Exploring diagnosis of Developmental Coordination Disorder and Specific Developmental Disorder of Motor Function: a secondary data analysis using Connected Bradford

Background: Approximately 5% of children are affected by a neurodevelopmental disorder of their sensorimotor skills. DSM-V and ICD-10, the two most widely used classifications systems, define this diagnostically as either ‘Developmental Coordination Disorder’ (DCD) or ‘Specific Developmental Disorder of Motor Function’ (SDDMF, respectively). Being diagnosed with DCD/SDDMF has been found to have a detrimental impact on long-term health and education outcomes. Research repeatedly highlights parental dissatisfaction with the pathways for assessment and support of DCD/SDDMF, however, there has been a lack of research quantitatively exploring the diagnostic landscape. This study therefore aimed to evaluate the incidence of DCD/SDDMF in a diverse District (Bradford, UK) from 1950 -December 2024. Methods: Clinical codes related to sensorimotor skill assessments and diagnoses were searched for within the Connected Bradford dataset, which houses routinely collected primary and secondary healthcare data for over 800,000 residents.
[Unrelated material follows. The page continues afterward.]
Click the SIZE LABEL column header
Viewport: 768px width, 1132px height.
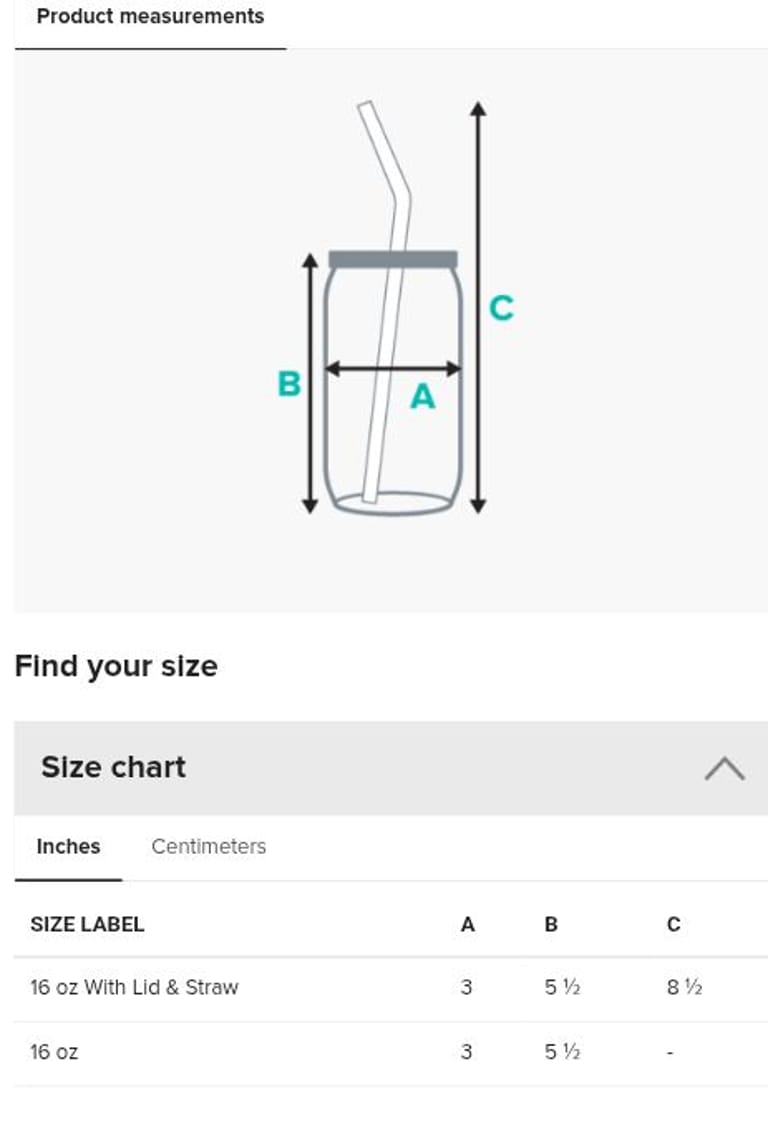(x=87, y=925)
Results: There are 182,978 children currently in the Connected Bradford primary care records, suggesting there should be ~9149 children with a diagnosis (given estimated prevalence rates of 5%). But over 74 years of records available, there were only 152 recorded childhood diagnoses of SDDMF (the ICD-10 used in the UK and Europe for diagnosis). When exploring related diagnoses and findings there were 1037 cases (~14 per year), however this amount over 74 years is still nine times lower than would be expected within current childhood populations in Bradford. Moreover, there were low levels of recorded assessments and a lack of clarity regarding how children are being assessed. Conclusion: Diagnosis is the current pathway to accessing support across UK services, yet the current study highlights that children with DCD/SDDMF are not being diagnosed within Bradford. This likely reflects national and international challenges. Further research is needed to investigate the barriers and facilitators to assessing, diagnosing, and supporting children with DCD/SDDMF.